#### WHAT YOU NEED TO DO
Both the line with "Given: Switch to the Completed tab" and the line with "You are a computer-use agent. Image" in the records below must appear in the output, along with every line between them, exactly and with nothing added.

#### GIVEN INFORMATION
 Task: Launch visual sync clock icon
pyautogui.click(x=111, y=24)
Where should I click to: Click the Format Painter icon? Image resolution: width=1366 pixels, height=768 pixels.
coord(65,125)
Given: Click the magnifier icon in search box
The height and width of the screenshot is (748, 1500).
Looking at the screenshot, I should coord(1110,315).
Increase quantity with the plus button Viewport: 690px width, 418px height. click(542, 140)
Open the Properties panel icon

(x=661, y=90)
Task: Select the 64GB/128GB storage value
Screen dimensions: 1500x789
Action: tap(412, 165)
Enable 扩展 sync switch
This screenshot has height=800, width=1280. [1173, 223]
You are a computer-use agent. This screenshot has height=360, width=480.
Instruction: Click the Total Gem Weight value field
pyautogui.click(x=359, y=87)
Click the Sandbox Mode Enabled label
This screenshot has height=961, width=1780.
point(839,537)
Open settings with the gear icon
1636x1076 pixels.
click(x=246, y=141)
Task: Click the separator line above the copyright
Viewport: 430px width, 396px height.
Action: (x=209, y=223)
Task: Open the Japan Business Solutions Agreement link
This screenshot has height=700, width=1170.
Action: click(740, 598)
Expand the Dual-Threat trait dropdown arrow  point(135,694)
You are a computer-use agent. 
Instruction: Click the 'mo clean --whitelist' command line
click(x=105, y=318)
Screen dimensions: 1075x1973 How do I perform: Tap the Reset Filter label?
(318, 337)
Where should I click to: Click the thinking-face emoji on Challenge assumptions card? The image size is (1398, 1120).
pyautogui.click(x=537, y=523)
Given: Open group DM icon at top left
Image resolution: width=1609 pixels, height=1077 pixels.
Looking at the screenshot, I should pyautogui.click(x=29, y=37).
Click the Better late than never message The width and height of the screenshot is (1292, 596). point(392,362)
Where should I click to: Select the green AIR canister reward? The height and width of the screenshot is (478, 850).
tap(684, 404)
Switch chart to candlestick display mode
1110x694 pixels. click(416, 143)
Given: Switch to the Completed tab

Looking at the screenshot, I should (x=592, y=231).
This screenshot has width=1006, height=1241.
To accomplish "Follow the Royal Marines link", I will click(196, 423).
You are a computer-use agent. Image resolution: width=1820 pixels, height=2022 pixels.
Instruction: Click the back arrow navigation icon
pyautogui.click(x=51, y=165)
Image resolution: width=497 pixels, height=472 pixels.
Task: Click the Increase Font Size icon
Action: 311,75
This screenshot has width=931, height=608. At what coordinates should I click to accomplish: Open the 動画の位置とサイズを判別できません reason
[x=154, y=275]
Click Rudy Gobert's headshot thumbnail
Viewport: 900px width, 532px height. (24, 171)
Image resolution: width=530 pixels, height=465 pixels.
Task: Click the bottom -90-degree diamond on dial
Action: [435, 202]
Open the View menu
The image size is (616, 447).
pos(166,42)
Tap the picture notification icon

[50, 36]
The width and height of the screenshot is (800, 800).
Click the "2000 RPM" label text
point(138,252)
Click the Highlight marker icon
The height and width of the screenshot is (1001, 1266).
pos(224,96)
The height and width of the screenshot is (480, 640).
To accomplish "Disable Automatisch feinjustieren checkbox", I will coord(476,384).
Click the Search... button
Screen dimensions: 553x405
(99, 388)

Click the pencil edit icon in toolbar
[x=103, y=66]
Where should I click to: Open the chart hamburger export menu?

#### ANSWER TO THIS EXERCISE
Given: Switch to the Completed tab

Looking at the screenshot, I should (x=592, y=231).
This screenshot has width=1006, height=1241.
To accomplish "Follow the Royal Marines link", I will click(196, 423).
You are a computer-use agent. Image resolution: width=1820 pixels, height=2022 pixels.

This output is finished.